Assignment
Whenever "will" appears in a line, please copy that line from the data.

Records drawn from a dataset
******

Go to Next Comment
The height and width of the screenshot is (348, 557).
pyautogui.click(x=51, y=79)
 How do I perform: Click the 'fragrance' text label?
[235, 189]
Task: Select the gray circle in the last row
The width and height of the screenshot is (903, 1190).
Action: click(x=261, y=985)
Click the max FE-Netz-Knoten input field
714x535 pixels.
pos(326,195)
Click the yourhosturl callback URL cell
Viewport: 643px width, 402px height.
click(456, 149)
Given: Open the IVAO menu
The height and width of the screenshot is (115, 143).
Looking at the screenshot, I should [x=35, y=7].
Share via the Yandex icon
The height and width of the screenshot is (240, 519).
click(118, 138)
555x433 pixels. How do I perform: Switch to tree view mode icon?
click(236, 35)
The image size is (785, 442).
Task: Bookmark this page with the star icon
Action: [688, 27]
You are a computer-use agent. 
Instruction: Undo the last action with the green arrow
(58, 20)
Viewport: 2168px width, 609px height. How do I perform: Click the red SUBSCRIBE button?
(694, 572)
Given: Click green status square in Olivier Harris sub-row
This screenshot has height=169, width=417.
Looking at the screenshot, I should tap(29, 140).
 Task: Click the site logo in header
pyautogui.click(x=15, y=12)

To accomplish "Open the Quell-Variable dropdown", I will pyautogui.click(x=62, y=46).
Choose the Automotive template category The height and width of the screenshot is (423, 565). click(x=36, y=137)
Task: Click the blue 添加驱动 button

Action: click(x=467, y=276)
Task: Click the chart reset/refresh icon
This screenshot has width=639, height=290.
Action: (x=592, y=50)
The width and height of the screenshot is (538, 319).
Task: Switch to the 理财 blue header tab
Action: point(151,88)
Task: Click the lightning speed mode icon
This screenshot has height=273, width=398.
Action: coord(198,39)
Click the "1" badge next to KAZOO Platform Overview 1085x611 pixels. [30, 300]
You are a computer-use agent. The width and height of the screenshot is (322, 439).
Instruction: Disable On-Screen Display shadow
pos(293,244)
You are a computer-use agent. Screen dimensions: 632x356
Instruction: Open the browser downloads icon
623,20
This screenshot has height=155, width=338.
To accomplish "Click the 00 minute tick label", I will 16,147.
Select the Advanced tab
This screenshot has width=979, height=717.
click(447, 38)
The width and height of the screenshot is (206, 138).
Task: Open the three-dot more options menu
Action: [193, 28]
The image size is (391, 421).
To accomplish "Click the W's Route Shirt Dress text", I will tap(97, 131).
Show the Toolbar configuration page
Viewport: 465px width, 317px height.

******

Answer to the exercise
To accomplish "Open the Quell-Variable dropdown", I will pyautogui.click(x=62, y=46).
To accomplish "Click the 00 minute tick label", I will 16,147.
To accomplish "Click the W's Route Shirt Dress text", I will tap(97, 131).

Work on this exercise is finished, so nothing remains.